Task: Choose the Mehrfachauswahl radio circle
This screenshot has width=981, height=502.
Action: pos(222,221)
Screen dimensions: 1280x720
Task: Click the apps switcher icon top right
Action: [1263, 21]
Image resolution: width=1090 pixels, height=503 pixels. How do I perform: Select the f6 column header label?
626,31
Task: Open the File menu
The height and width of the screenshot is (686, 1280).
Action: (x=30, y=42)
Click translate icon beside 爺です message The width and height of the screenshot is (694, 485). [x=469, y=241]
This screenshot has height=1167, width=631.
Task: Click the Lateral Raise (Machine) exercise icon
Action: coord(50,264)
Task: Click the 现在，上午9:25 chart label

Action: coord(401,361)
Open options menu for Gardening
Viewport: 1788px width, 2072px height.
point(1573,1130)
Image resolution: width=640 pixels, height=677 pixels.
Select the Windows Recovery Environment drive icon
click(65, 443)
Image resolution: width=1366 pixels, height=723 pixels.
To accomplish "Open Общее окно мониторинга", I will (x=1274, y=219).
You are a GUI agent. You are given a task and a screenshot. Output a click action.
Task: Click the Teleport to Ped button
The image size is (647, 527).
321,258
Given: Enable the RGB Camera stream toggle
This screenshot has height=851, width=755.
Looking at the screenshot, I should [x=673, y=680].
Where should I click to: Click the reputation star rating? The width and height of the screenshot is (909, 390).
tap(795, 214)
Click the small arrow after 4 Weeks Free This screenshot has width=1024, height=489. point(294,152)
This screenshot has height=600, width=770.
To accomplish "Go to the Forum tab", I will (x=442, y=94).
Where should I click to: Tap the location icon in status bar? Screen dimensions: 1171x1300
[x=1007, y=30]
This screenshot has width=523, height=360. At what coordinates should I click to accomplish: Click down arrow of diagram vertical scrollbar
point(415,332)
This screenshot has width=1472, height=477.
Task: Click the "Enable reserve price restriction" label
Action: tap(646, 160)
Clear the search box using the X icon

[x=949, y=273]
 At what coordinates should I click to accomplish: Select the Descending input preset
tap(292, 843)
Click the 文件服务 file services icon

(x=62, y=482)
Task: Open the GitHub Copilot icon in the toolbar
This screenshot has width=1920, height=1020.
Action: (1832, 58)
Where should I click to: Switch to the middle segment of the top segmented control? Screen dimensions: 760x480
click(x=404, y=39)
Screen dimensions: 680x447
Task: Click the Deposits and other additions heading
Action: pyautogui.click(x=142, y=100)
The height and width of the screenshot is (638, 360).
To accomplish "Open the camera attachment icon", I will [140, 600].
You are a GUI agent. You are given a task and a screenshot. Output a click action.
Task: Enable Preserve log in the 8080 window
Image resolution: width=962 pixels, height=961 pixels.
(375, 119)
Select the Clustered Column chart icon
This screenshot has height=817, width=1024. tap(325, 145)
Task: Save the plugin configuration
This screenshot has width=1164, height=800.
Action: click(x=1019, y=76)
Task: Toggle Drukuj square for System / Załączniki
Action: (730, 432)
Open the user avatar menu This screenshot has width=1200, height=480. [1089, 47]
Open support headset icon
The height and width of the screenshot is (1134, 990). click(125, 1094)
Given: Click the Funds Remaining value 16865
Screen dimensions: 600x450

:::::

What the task asks: The answer must be every line of the listing that holds the word "will".

Task output:
To accomplish "Open Общее окно мониторинга", I will (x=1274, y=219).
To accomplish "Go to the Forum tab", I will (x=442, y=94).
To accomplish "Open the camera attachment icon", I will [140, 600].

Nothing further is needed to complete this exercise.